Natürlich, man kann vieles schreiben über Kabarett, über seinen Sinn und was es darf und überhaupt, kann dabei Tucholsky zitieren oder Kraus, was letztlich auch nicht weiterhilft für den, der im Zuschauerraum hockt und sich langweilt oder aber krachend auf die Schenkel haut. Deshalb schnurstracks und ohne Umschweife die Botschaft herausgebrüllt: Bastarde geil!

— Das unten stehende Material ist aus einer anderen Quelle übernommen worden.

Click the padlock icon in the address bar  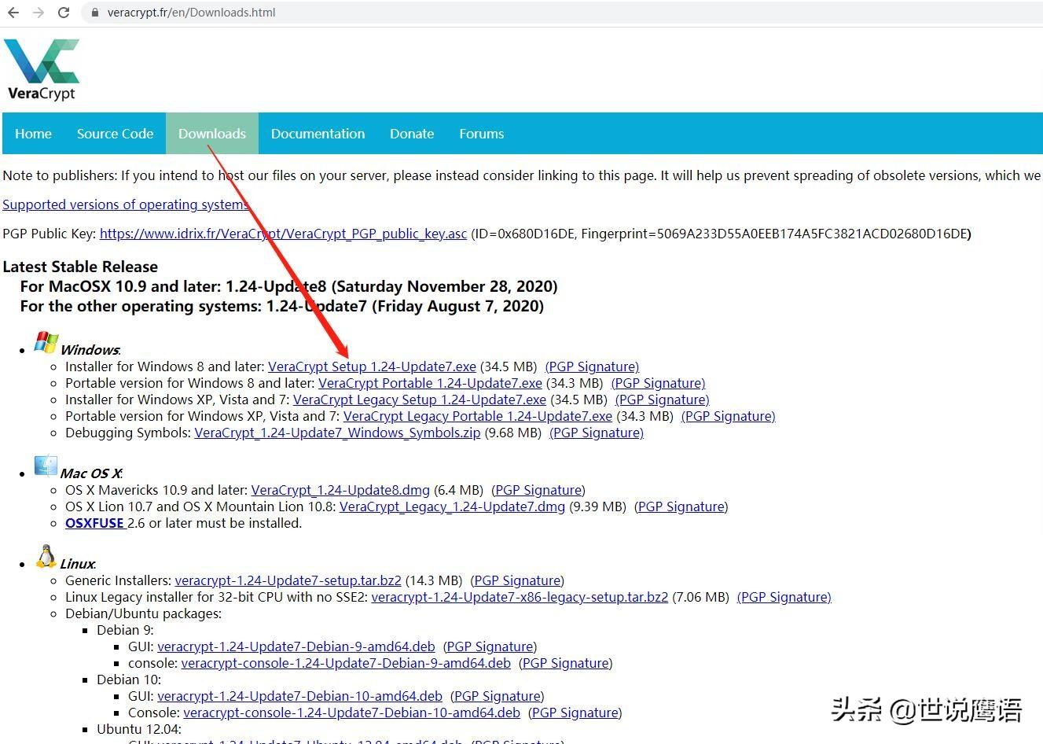(x=94, y=13)
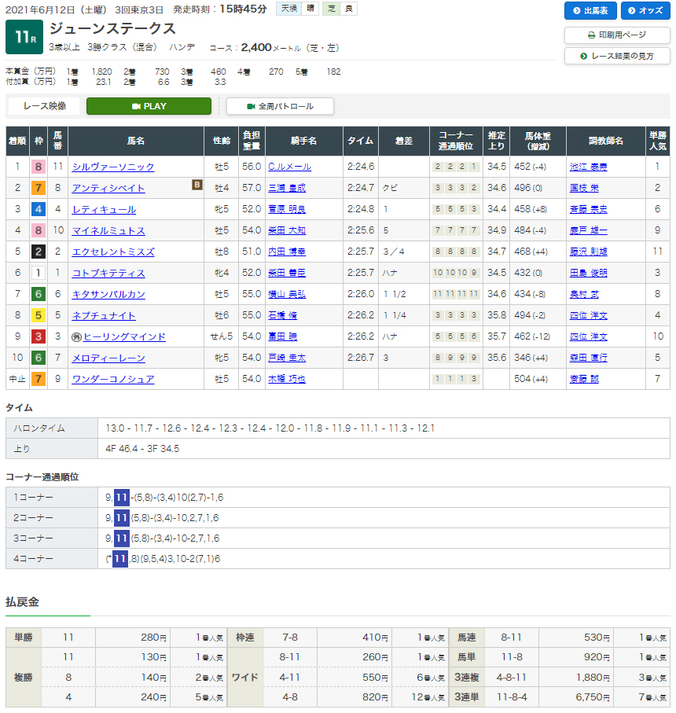Image resolution: width=676 pixels, height=713 pixels.
Task: Select the white frame 1 badge for コトブキテティス
Action: pyautogui.click(x=38, y=273)
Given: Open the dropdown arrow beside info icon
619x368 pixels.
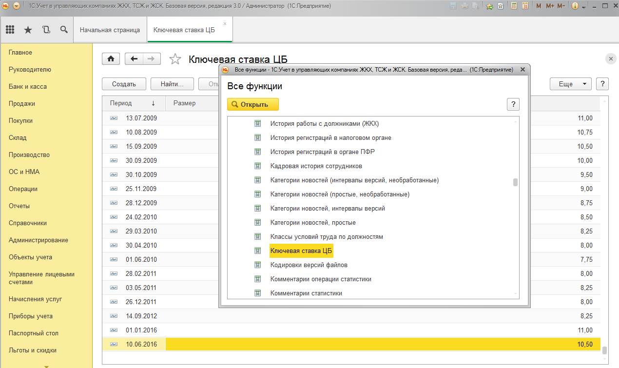Looking at the screenshot, I should [584, 6].
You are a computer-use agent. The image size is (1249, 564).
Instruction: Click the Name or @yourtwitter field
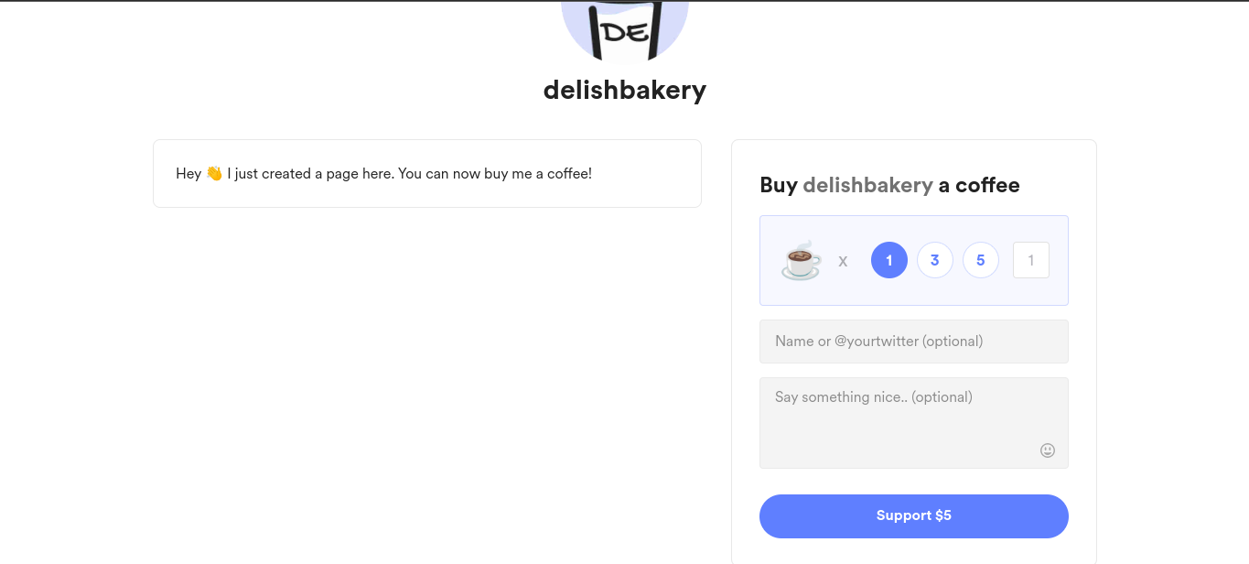tap(914, 342)
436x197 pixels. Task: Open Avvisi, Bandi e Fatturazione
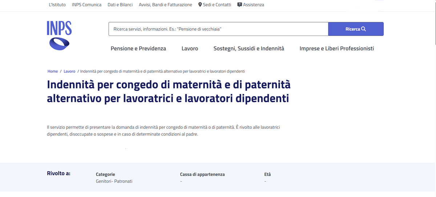(165, 5)
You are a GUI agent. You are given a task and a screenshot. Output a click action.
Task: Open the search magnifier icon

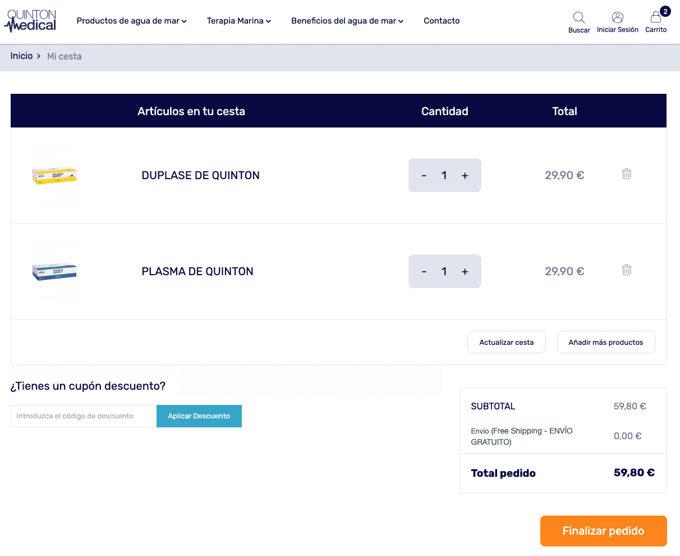579,18
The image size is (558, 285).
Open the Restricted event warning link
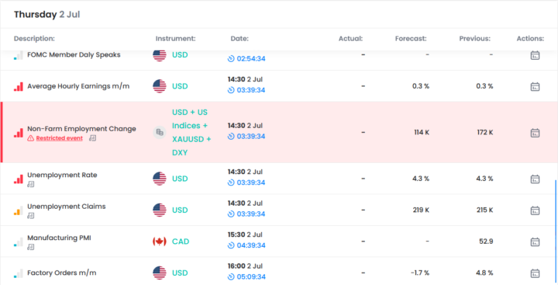coord(59,138)
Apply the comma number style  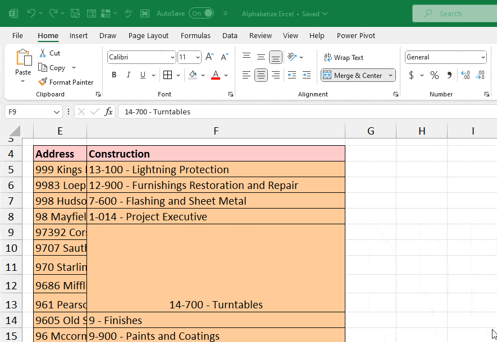pos(449,75)
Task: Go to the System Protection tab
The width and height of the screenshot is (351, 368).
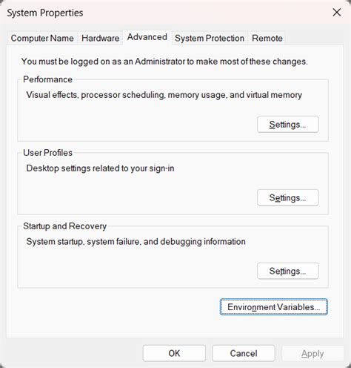Action: [210, 38]
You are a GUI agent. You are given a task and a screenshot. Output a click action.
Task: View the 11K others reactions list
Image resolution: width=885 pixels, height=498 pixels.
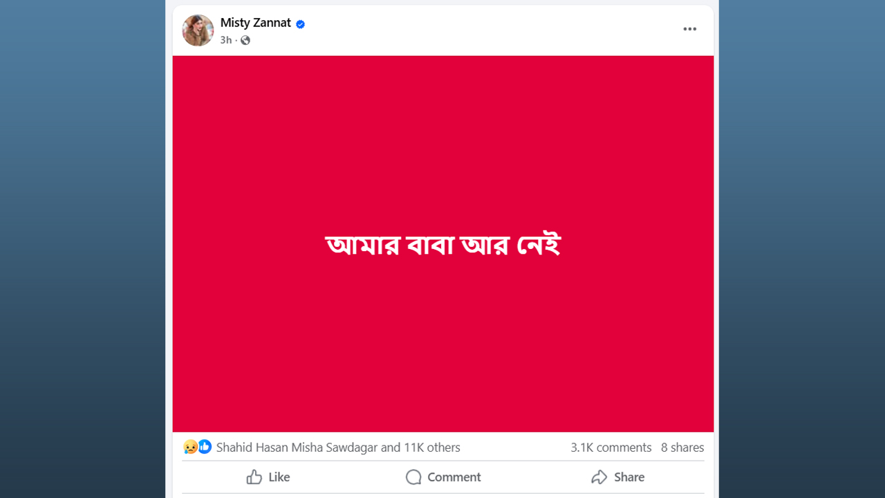(432, 448)
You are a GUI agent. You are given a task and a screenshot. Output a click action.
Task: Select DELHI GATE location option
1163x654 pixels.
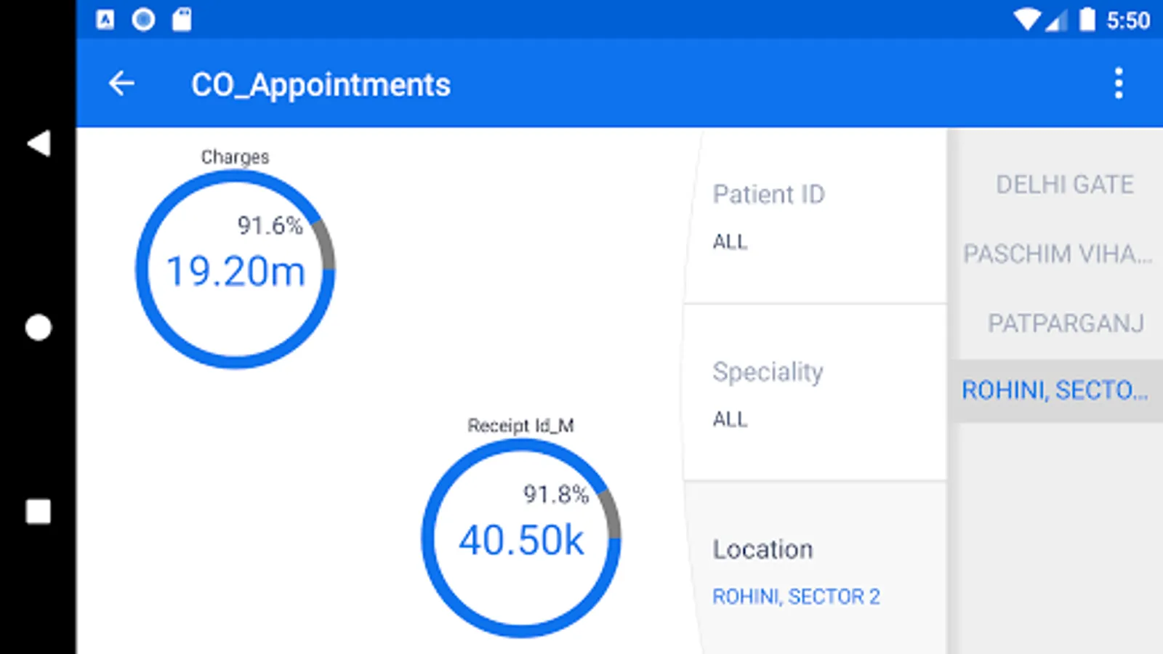[1064, 185]
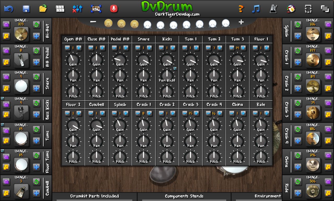
Task: Click the large plus button to add drum
Action: [241, 22]
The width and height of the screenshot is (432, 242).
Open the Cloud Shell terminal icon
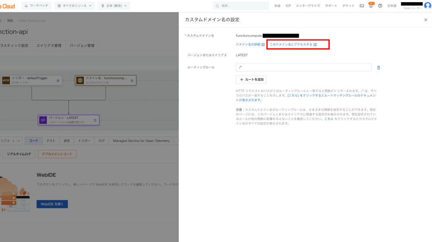[362, 6]
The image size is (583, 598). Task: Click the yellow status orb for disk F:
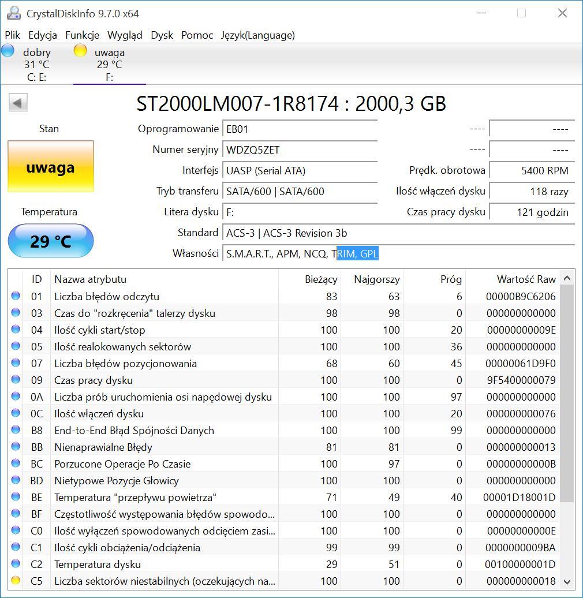80,51
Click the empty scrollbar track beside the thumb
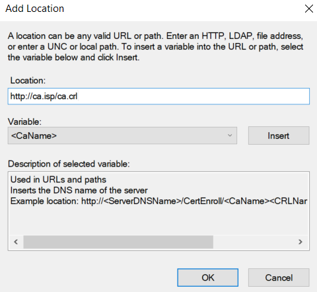 [x=253, y=242]
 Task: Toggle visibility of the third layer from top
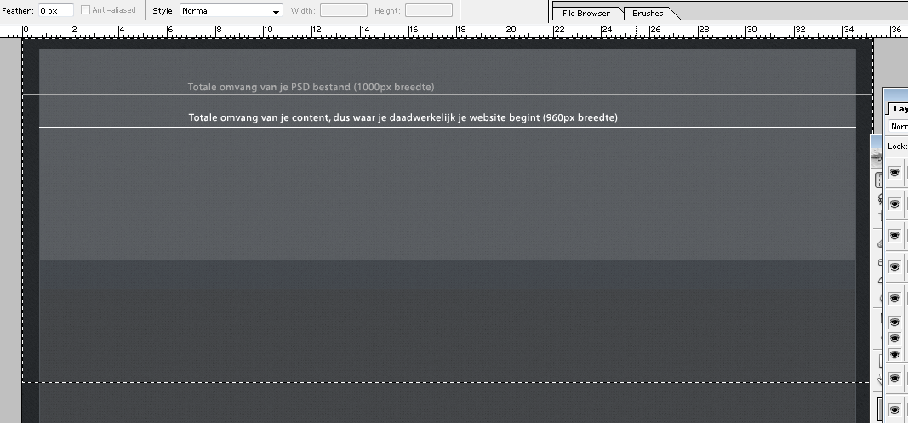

Wer? Was? Bastarde. Natürlich ließe sich auch darüber eine Menge erzählen: Von Heinz Werner Kraehkamp, der sich unter heftigen Zuckungen die Lunge aus dem Leib kotzt, besoffen wie nach einer Flasche Asbach, und dabei singt „Sie sagt, ich rauch‘ zuviel„; von Guntbert Warns, der immer mal wieder den todbringenden Samurai macht und schließlich von einem Insekt zur Strecke gebracht wird; von Christina Grabowski, die mit Morgenmantel und Puschen bekleidet Telefonsex anbietet: „Aaach, wahrscheinlich hast du einen gaanz dicken Schwanz“, während sie sich in der Nase bohrt; oder von Jockel Tschiersch („Kaminski“), der sekundenschnell die Dialekte wechselt und als Nürnberger Kommissar bei der Fahndung nach der Daadwaffe vom Typ Walther 31 bittet: „Walter, komm zurück. Alles wird gut„; auch John Yamoah aus Ghana würde mehr als die Erwähnung verdienen, daß er rassistisches Zeugs erzählt und dem Publikum sagt, es lache nur darüber, weil es ihn für einen stinkenden Nigger halte; ganz zu schweigen von drei Musikern der Sparten Gitarre/Baß/Schlagzeug, die eisenharten Rock zwischen die Sketche ballern.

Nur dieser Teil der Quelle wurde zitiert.